Este artigo é cortesia da Revista Terra Santa.

O nome copta provém da corrupção árabe do termo grego aigyptios, isto é, egípcio, transformado em gipt e depois em qibt. Os coptas são, de fato, por suas características étnicas e por sua história, os descendentes legítimos dos egípcios do tempo dos faraós. A atual língua copta mergulha suas raízes na escrita hieroglífica, e sua liturgia na do patriarcado de Alexandria, primeiro centro intelectual da cristandade.

Os inícios do cristianismo no Egito

O cristianismo chegou ao Egito nos tempos apostólicos. A tradição atribui a São Marcos a pregação do Evangelho no vale do Nilo, onde foi martirizado. A nova religião distinguiu-se desde seus começos por uma intensa atividade intelectual e por rápida difusão entre a população urbana de Alexandria, a cidade mais cosmopolita do Império Romano depois de Roma. Nesse ambiente nasceu, no século II, a escola teológica alexandrina, a Didascaleia, com representantes tão ilustres como Panteno, Clemente de Alexandria, Orígenes, Santo Atanásio de Alexandria, Dídimo, o Cego, e São Cirilo. Seus escritos pertencem ao patrimônio de toda a cristandade.

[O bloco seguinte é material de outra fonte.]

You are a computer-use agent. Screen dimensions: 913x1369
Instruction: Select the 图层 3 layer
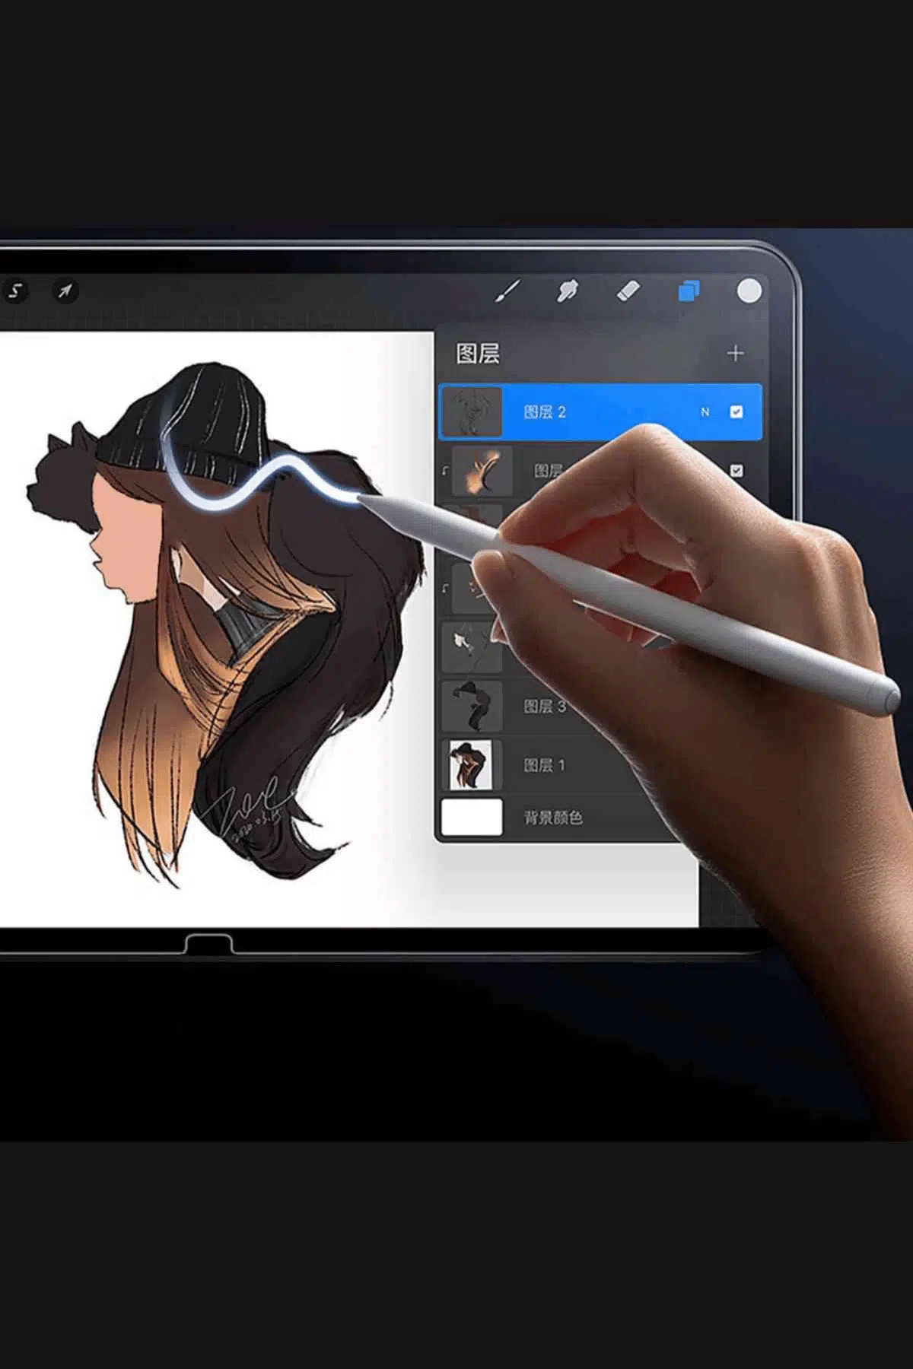click(x=545, y=707)

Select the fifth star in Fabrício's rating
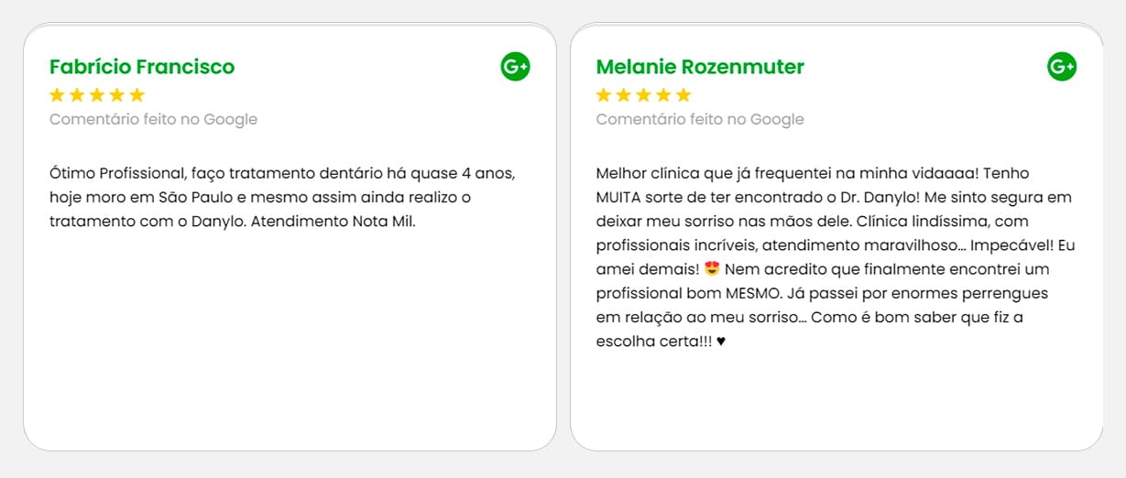pos(137,95)
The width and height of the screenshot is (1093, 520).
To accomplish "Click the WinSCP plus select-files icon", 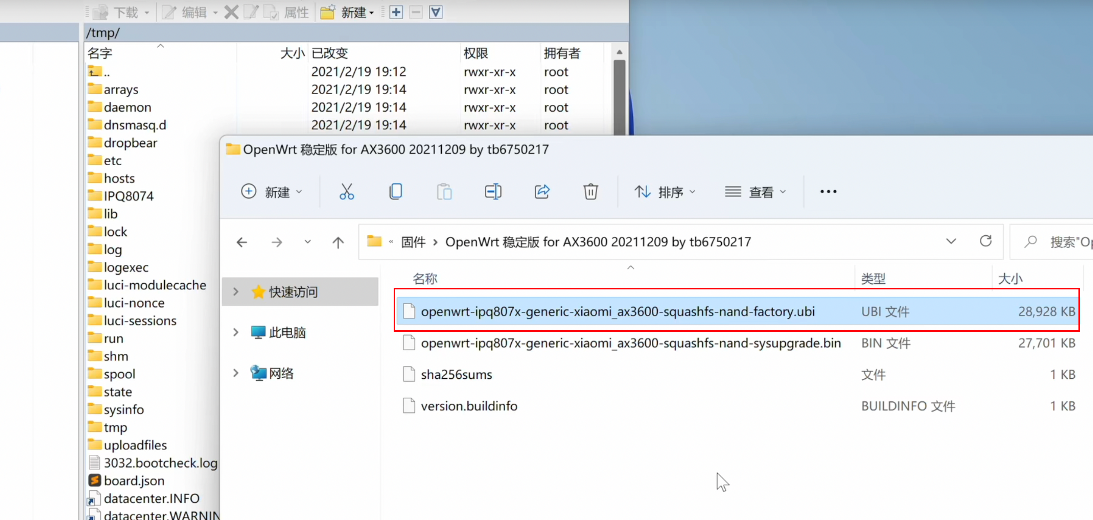I will [396, 12].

A perseguição de Diocleciano, de 303 a 305, foi especialmente cruel para os cristãos egípcios. As fontes históricas falam de “inúmeros fiéis com suas mulheres e filhos” que sofreram o martírio pela fé. O trauma causado pela “Grande Perseguição” ficou tão vivo na consciência cristã que deu origem, no calendário litúrgico, à Era dos Mártires, que começa no ano 284, data da ascensão de Diocleciano ao trono.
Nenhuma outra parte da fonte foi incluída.